Image Scanning (Trivy)

Every image scanned before deployment:
.github/workflows/backend-ci.yml
- name: Run Trivy vulnerability scanner
  uses: aquasecurity/trivy-action@master
  with:
    image-ref: ${{ env.ECR_REGISTRY }}/govtech-backend:${{ github.sha }}
    format: 'table'
    exit-code: '1'  # Fail build if CRITICAL or HIGH found
    severity: 'CRITICAL,HIGH'

Layer 6: CloudTrail Auditing

All AWS actions logged and encrypted:
terraform/modules/security/aws.tf
resource "aws_cloudtrail" "govtech_audit" {
  name                          = "govtech-audit-trail-prod"
  s3_bucket_name                = var.logs_bucket
  include_global_service_events = true
  is_multi_region_trail         = true
  enable_log_file_validation    = true  # Detect log tampering
  kms_key_id                    = aws_kms_key.govtech_main.arn

  event_selector {
    read_write_type           = "All"
    include_management_events = true

    # Log S3 data events (who accessed what file)
    data_resource {
      type   = "AWS::S3::Object"
      values = ["arn:aws:s3:::"]
    }
  }
}

CloudWatch Log Group

resource "aws_cloudwatch_log_group" "cloudtrail" {
  name              = "/aws/cloudtrail/govtech-prod"
  retention_in_days = 365  # 1 year retention for compliance
  kms_key_id        = aws_kms_key.govtech_main.arn
}

Layer 7: GuardDuty (Threat Detection)

ML-powered intrusion detection:
terraform/modules/security/aws.tf
resource "aws_guardduty_detector" "main" {
  enable = true

  datasources {
    s3_logs {
      enable = true  # Detect S3 data exfiltration
    }
    kubernetes {
      audit_logs {
        enable = true  # Detect suspicious EKS API calls
      }
    }
    malware_protection {
      scan_ec2_instance_with_findings {
        ebs_volumes {
          enable = true  # Scan volumes for malware
        }
      }
    }
  }
}
GuardDuty analyzes billions of events across VPC Flow Logs, DNS logs, CloudTrail, and Kubernetes audit logs to detect threats using machine learning.

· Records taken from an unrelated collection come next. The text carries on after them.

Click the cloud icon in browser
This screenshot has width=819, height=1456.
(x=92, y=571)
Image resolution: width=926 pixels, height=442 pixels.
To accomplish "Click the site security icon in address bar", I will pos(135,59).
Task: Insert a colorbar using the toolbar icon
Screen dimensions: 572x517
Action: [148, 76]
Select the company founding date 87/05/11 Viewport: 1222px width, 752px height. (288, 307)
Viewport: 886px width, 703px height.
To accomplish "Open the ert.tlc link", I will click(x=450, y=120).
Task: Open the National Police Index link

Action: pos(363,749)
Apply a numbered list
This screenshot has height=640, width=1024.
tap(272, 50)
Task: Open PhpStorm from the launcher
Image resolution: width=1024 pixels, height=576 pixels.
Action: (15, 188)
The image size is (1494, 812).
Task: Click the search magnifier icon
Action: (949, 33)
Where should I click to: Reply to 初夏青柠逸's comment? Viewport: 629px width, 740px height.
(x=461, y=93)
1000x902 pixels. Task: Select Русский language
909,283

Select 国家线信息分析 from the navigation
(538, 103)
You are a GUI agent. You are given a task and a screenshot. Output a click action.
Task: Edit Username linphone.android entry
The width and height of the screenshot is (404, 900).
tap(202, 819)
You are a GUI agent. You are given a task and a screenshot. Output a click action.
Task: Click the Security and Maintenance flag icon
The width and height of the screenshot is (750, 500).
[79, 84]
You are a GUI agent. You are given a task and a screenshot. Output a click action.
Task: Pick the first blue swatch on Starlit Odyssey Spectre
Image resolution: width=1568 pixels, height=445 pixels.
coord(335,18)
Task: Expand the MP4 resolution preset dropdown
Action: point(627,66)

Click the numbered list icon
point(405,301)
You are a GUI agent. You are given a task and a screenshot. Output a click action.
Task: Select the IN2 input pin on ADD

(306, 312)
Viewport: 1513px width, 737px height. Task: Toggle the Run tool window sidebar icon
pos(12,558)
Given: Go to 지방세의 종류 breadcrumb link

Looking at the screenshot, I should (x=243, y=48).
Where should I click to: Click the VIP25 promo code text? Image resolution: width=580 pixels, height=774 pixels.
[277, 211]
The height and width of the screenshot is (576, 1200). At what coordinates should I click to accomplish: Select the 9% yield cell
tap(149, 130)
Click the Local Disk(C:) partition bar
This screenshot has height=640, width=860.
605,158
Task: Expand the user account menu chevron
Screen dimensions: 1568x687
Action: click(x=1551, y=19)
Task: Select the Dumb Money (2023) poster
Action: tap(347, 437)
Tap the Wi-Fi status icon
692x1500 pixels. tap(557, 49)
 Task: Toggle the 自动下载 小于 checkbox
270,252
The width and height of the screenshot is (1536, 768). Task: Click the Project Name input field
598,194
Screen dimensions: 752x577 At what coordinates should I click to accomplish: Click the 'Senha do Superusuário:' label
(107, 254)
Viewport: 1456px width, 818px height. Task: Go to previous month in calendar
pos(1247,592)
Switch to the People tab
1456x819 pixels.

Layer 8: Security Hub (Compliance)

Centralized security dashboard:
resource "aws_securityhub_account" "main" {}

# CIS AWS Foundations Benchmark
resource "aws_securityhub_standards_subscription" "cis" {
  standards_arn = "arn:aws:securityhub:us-east-1::standards/cis-aws-foundations-benchmark/v/1.4.0"
}

# AWS Foundational Security Best Practices
resource "aws_securityhub_standards_subscription" "aws_best_practices" {
  standards_arn = "arn:aws:securityhub:us-east-1::standards/aws-foundational-security-best-practices/v/1.0.0"
}

Incident Response Process

1

Detect

GuardDuty finding or CloudWatch alarm triggers
2

Contain

Revoke compromised credentials, isolate affected pods
aws iam delete-access-key --user-name compromised-user --access-key-id KEY_ID
kubectl label pod suspicious-pod quarantine=true
3

Assess

Review CloudTrail logs to determine scope and affected data
4

Notify

Alert team and authorities if citizen data compromised
5

Remediate

Apply fixes, rotate credentials, patch vulnerabilities
6

Document

Post-mortem analysis and preventive actions

Compliance Mapping

StandardRequirementImplementation
ISO 27001Access control, encryption, logsIAM least privilege, TLS, CloudTrail
GDPRData protection, right to be forgottenAES-256 encryption, S3 lifecycle policies
NIST SP 800-53Security controls for government systemsAudit logs, MFA, network segmentation
SOC 2Security, availability, confidentialityMulti-AZ, backups, encryption at rest
The platform implements defense-in-depth with 8 independent security layers. Even if one layer is breached, the remaining layers prevent unauthorized access to sensitive data.